A blast of pure kinetic force crashed into my chest, pushing me off my feet and sending me into the snow banks nearly twenty meters away. By the time I dug myself out, I saw Desti's form shriveling before my eyes as the Sky Fiend was drained. Pauhr's eyes literally glowed with power as he cast our second former companion into the snow. I sensed her lack of life force from where I was…

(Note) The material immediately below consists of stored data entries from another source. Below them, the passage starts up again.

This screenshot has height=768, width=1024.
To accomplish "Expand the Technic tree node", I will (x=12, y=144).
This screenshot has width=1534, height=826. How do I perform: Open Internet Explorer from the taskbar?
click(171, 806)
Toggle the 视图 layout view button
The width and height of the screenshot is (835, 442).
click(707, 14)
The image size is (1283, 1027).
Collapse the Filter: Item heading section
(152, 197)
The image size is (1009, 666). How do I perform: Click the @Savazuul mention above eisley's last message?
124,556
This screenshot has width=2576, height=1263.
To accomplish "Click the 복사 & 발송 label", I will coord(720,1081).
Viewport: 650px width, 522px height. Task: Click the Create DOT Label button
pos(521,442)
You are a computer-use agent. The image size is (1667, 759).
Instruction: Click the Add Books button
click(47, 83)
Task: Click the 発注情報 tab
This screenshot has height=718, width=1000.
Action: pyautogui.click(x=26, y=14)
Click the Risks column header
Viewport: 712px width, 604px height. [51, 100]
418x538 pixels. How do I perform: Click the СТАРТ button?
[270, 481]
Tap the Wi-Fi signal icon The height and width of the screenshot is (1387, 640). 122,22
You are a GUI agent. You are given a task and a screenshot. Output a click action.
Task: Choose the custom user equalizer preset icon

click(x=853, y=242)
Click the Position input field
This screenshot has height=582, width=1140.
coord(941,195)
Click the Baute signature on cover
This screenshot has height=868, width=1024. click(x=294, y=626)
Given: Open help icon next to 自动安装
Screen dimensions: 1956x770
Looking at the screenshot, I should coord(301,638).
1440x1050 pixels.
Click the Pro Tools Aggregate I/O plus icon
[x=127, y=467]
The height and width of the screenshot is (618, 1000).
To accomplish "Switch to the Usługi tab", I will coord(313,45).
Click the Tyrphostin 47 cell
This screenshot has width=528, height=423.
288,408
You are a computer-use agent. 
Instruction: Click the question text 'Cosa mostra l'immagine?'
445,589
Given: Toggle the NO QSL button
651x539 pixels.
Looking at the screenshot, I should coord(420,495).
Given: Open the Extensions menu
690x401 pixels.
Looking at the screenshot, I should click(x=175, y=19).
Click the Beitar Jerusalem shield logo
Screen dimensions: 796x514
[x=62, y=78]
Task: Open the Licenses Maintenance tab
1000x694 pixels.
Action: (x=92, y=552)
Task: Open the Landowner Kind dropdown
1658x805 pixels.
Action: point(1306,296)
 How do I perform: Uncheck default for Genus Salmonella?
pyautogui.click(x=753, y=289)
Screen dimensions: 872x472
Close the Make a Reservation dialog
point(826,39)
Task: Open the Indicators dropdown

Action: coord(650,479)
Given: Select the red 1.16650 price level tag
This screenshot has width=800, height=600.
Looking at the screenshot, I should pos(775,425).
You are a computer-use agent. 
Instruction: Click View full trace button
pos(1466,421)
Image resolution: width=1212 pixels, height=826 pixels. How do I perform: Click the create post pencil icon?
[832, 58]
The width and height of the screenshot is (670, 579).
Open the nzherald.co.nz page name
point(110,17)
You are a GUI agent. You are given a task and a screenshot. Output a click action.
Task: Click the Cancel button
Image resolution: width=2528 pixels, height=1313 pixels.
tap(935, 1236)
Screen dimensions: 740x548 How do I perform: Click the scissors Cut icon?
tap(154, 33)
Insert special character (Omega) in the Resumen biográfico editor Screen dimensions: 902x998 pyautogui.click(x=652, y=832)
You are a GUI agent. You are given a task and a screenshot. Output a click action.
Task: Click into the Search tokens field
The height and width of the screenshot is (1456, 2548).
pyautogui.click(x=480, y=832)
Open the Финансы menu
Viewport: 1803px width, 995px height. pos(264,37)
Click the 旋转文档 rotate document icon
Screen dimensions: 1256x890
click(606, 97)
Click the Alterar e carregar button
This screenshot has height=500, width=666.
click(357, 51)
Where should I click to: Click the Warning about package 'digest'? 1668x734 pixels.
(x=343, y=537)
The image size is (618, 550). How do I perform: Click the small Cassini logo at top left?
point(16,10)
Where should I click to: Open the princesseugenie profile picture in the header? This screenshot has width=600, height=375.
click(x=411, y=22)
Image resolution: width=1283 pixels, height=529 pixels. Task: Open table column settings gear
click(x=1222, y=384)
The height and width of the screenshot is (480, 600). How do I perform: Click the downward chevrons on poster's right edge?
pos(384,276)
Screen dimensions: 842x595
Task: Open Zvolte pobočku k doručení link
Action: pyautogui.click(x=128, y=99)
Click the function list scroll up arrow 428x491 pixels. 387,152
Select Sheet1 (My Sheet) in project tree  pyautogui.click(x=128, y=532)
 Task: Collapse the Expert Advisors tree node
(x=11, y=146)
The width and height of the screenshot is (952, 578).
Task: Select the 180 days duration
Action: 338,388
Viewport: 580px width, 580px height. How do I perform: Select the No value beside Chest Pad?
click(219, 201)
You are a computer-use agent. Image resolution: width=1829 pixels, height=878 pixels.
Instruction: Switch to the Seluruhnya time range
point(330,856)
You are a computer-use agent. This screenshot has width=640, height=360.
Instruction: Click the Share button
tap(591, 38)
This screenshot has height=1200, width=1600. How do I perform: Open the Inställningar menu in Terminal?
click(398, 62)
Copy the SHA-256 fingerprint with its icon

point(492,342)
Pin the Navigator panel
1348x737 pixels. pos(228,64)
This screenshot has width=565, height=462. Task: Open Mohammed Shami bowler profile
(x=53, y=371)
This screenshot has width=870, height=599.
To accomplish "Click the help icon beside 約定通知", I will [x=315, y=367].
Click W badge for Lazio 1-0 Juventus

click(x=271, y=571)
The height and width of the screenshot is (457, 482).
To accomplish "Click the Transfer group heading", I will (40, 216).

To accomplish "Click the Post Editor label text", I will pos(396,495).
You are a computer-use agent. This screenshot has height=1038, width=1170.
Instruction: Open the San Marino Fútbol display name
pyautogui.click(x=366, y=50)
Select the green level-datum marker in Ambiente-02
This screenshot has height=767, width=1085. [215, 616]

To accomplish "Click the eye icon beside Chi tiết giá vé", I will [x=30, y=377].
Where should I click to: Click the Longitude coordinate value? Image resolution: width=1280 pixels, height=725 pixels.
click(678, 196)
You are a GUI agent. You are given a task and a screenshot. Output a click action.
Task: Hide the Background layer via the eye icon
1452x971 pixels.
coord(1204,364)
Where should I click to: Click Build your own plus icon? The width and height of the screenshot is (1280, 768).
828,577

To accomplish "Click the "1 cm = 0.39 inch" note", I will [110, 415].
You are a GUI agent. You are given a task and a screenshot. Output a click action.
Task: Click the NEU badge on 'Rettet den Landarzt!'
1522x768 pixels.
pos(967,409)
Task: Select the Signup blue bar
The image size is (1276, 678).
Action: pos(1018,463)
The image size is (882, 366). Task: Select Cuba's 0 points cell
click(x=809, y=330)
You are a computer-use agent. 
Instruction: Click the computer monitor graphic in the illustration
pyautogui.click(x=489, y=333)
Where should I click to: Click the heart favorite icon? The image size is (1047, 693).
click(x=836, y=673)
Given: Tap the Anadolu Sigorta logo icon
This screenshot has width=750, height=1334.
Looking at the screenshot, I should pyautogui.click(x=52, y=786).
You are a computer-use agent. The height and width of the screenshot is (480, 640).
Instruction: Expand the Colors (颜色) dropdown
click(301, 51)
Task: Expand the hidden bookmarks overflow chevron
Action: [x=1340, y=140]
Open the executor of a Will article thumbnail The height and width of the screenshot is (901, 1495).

The last protection wards I had were cast down, into the white around me, laying themselves flat as they activated and formed a protective barrier. A barrier that was thrown down by pure power, a blast of unbridled energy that hadn't been set into a pattern but merely directed… only the gauntlets I wore kept me from being killed. They had been my first serious project in Svartalfheim, the trophies I'd taken from Muspelheim, infused with power little by little, engraved with runes that would channel energy into specific patterns. The blast crashed against their enchantments, its power being redirected by the runes, scattered… but far from harmlessly. My forearms were shot through with violent, burning pain as I was thrown off my feet again, to impact a stone with force enough to nearly break my back.

It was a wonder I did not black out when that happened.

Desti had been powerful. Megriffe more so. Pauhr did not need me anymore that one would need a 9V bulb with a halogen light already hooked up. He could afford to break me, and in my state, with my reserve of tricks nearly depleted I could hardly stand against him.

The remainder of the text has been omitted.